TASK DESCRIPTION ▸
Every entry that follows should be repeated exactly; drop the images.

SOURCE MATERIAL ▸
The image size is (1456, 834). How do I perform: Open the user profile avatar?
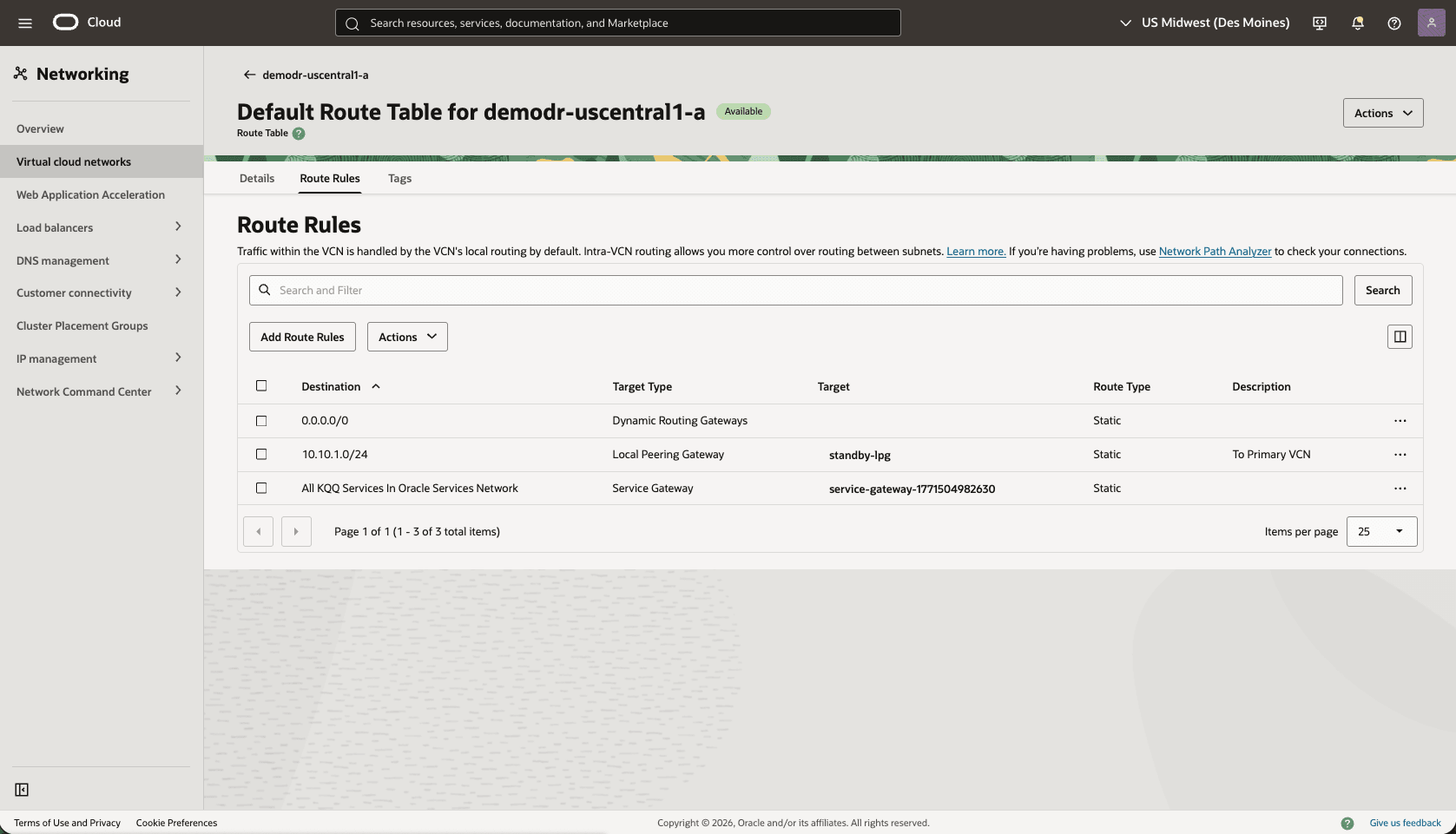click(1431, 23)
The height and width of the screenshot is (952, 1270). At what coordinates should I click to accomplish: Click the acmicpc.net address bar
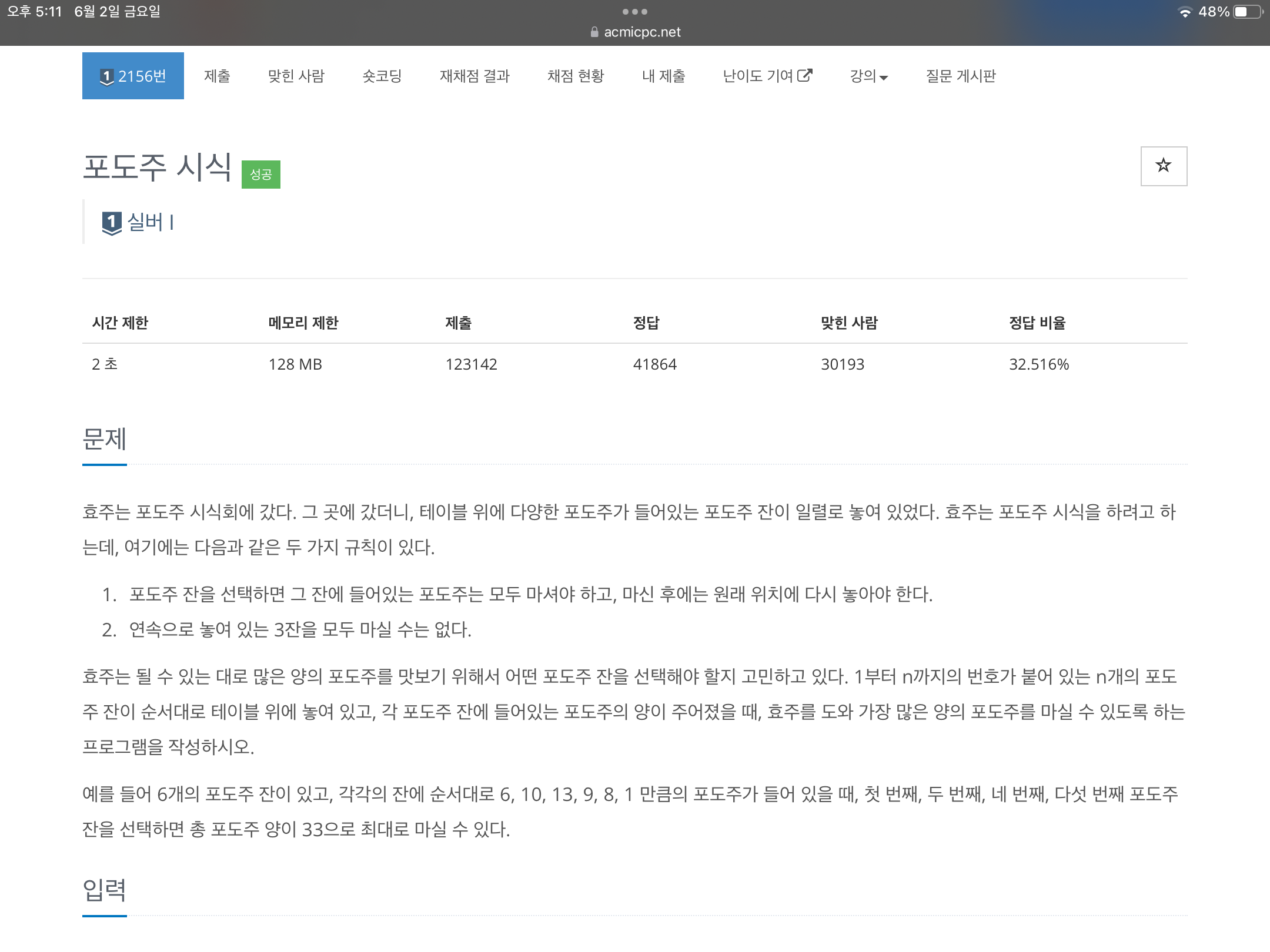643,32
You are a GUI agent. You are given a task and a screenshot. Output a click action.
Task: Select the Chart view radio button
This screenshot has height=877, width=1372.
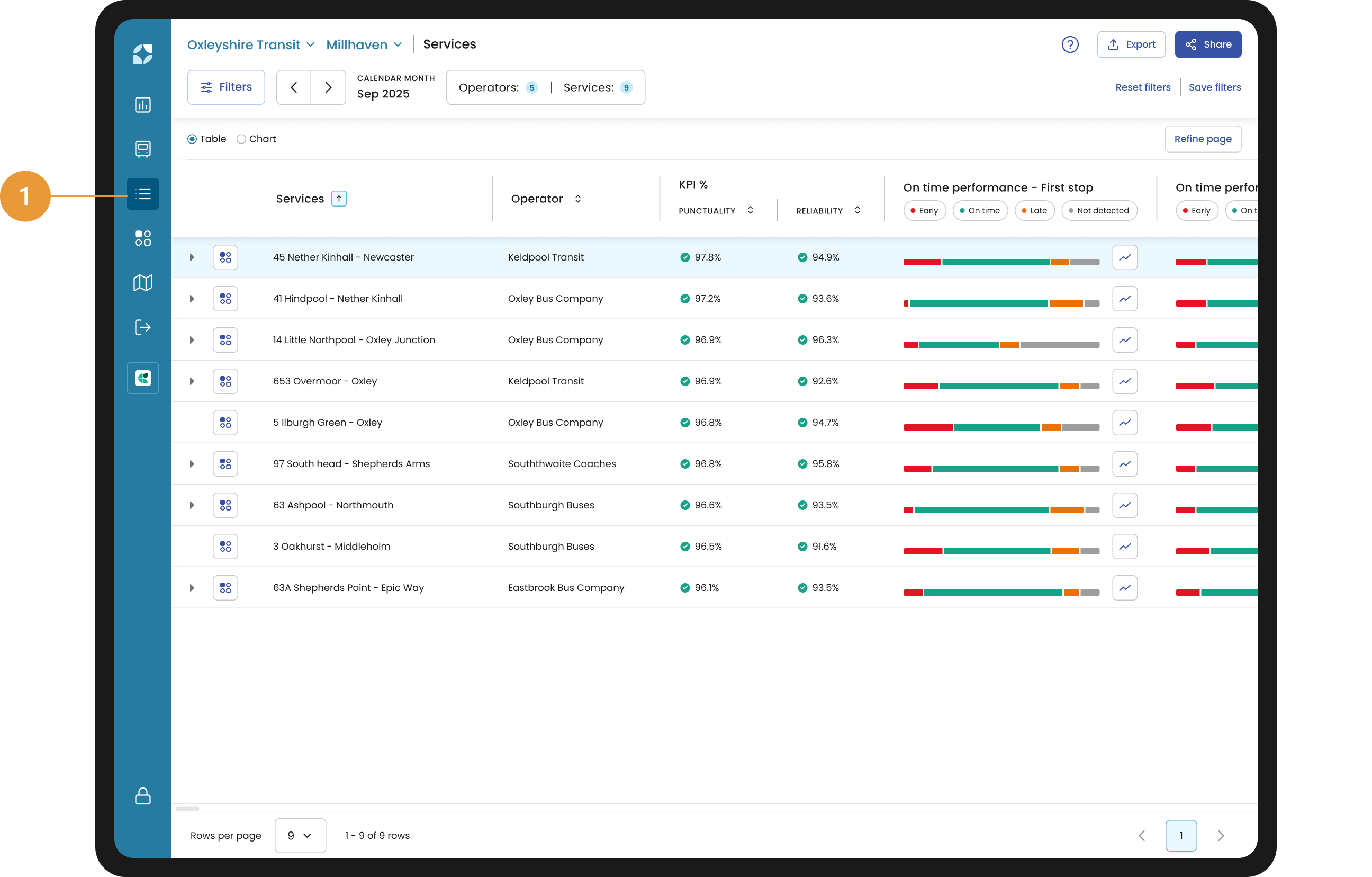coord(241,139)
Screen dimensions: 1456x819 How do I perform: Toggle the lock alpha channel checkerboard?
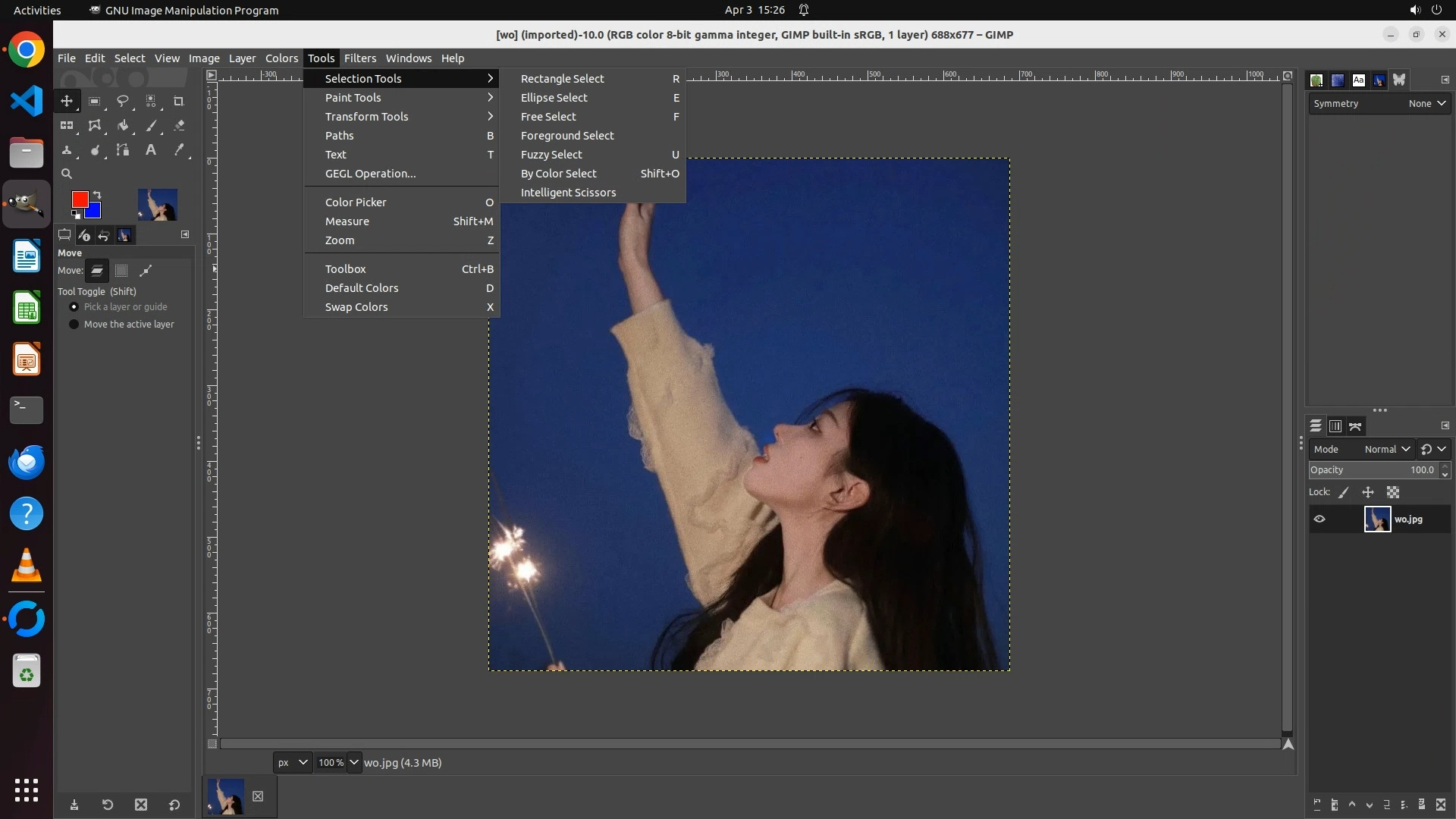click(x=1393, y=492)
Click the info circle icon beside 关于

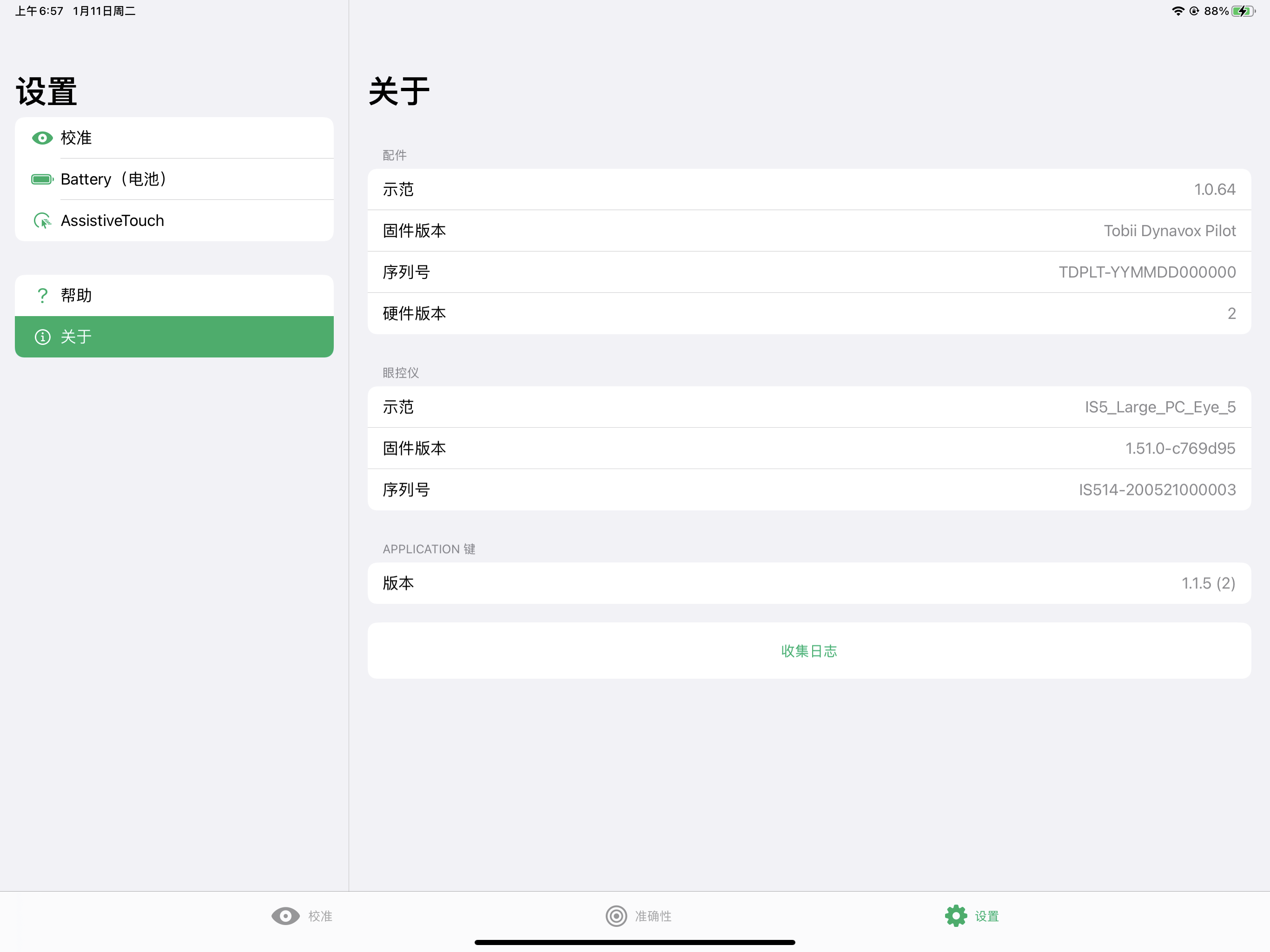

THE COMPLETED TASK ▸
The image size is (1456, 834). How do I perform: Open the user profile avatar?
click(1431, 23)
The height and width of the screenshot is (952, 1270). At what coordinates should I click to accomplish: Click the acmicpc.net address bar
643,32
You are a GUI agent. You are given a task and a screenshot. Output a click action.
Task: Select the Chart view radio button
This screenshot has height=877, width=1372.
coord(241,139)
Screen dimensions: 1456x819 How do I perform: Toggle the lock alpha channel checkerboard?
click(x=1393, y=492)
Click the info circle icon beside 关于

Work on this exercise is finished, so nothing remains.